By the second spring 14 begins the movement of the second cone 6a advantageously not only after in the second chamber 2 an overpressure was built up, but already with the degradation of each previously in the second chamber 2 prevailing negative pressure. That is, the movement of the second cone 6a in the direction of the second valve seat 6b always begins at the moment when the second piston 4 in its movement towards the first inlet opening 7 the first chamber 1 has stopped. This shortens the shutter speed of the second intake valve 6a . 6b clearly, with the result that almost no reflux from in the second chamber 2 located mass in the reservoir 20 more takes place. Almost complete in the second chamber 2 mass is through the second outlet opening 12 from the second chamber 2 pushed outward. Of course, the above process also applies to the first chamber at the appropriate time 1 , This means a significant increase in the effectiveness of the device.

As 2 can be removed is in a inventively designed mortar or concrete pump, the reservoir 20 on a with wheels 23 provided rack provided. spigot 24 , in which the exhaust valves are arranged, are via coupling pieces 25 with a manifold 26 connected. The manifold 26 is designed as a loop and has a hunt group 27 on.

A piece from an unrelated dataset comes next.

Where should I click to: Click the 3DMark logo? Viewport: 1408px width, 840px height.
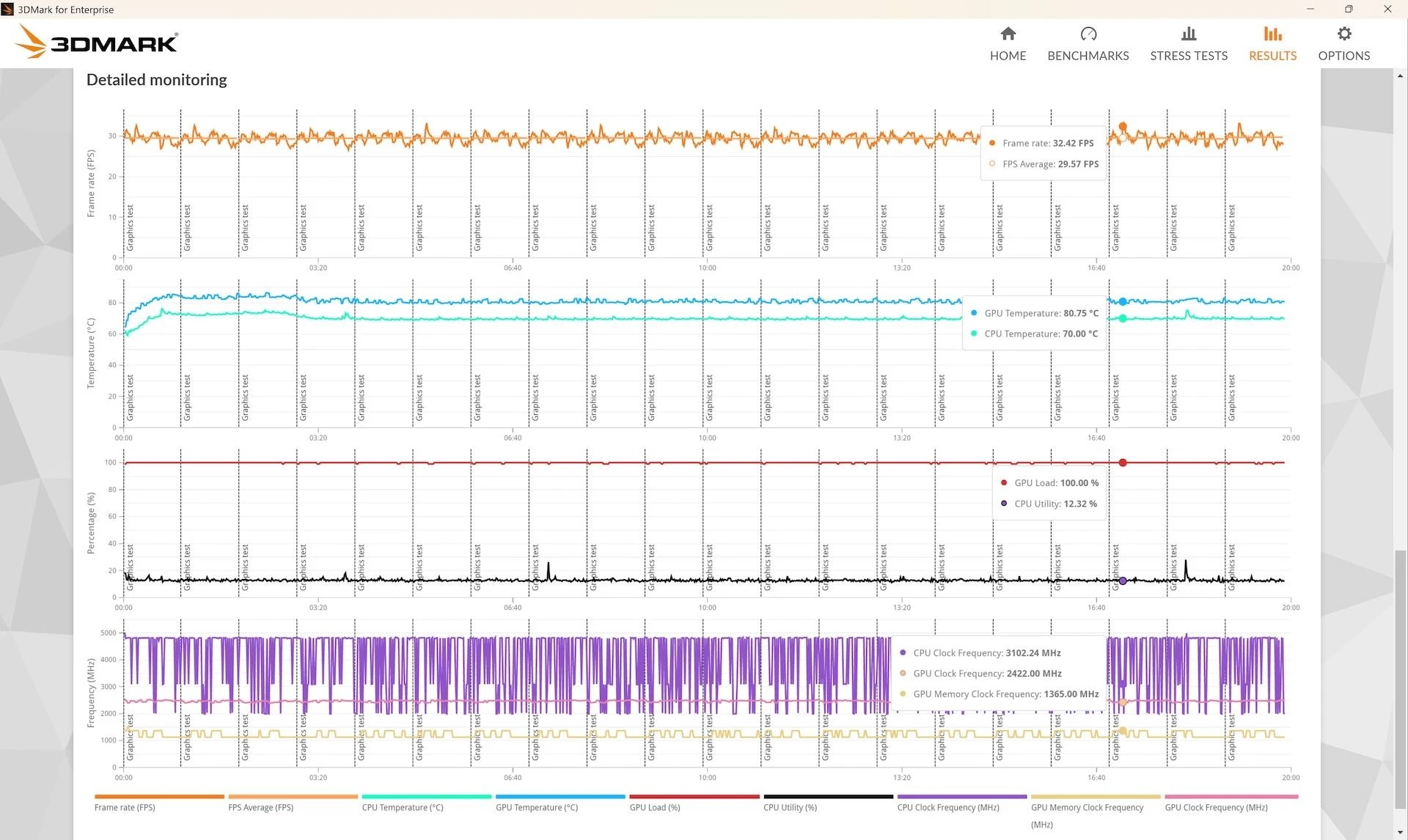point(96,43)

Since the device according to the invention is operated in double stroke, stands at the hunt group 27 a continuously flowing mass is available. Due to the short-circuiting times of the intake valves, the return flow of mass to a storage container has been reduced to almost zero 20 has the hunt group 27 available mass a very high density.

Claims (8)

Device for conveying a liquid or pulpy mass, comprising a first chamber ( 1 ), in which a first piston ( 3 ), and one two chamber ( 2 ), in which a second piston ( 4 ), the first chamber ( 1 ) one by means of a first valve ( 5a . 5b ) closable first inlet opening ( 7 ) and the second chamber ( 2 ) one by means of a second valve ( 6a . 6b ) closable second inlet opening ( 8th ) and the first chamber ( 1 ) one by means of a third valve ( 9 ) closable first outlet opening ( 11 ) and the second chamber ( 2 ) by means of a fourth valve ( 10 ) closable second outlet opening ( 12 ), characterized in that at least one first force element formed as a tension spring ( 13 ) is present, by means of at least the first valve ( 5a . 5b ) a force for closing the first valve ( 5a . 5b ), the first valve ( 5a . 5b ) by a first movable closure element ( 5a ) and a fixed first valve seat ( 5b ) is formed, wherein the first movable closure element ( 5a ) formed conically and with the first force element ( 13 ), wherein the lateral surface of the first closure element ( 5a ) is convex. Apparatus according to claim 1, characterized in that the base surface of the first closure element ( 5a ) is convex. Apparatus according to claim 1 or 2, characterized in that at least one first stop ( 15b ) is provided, by means of which the opening path of the first movable closure element ( 5a ) is limited. Device according to one of claims 1 to 3, characterized in that a second force element ( 14 ) by means of which the second valve ( 6a . 6b ) a force to close the second valve ( 6a . 6b ) is exercised. Device according to claim 4, characterized in that the second valve ( 6a . 6b ) by a second movable closure element ( 6a ) and a fixed second valve seat ( 6b ), wherein the second movable closure element ( 6a ) with the second force element ( 14 ), and the second force element ( 14 ) is designed as a tension spring. Apparatus according to claim 5, characterized in that the second movable closure element ( 6a ) is cone-shaped, wherein the lateral surface is convex. Apparatus according to claim 6, characterized in that the base surface of the second closure element ( 6a ) is convex. Device according to one of claims 5 to 7, characterized in that at least one second stop ( 16b ) is provided, by means of which the opening path of at least the second movable closure element ( 6a ) is limited.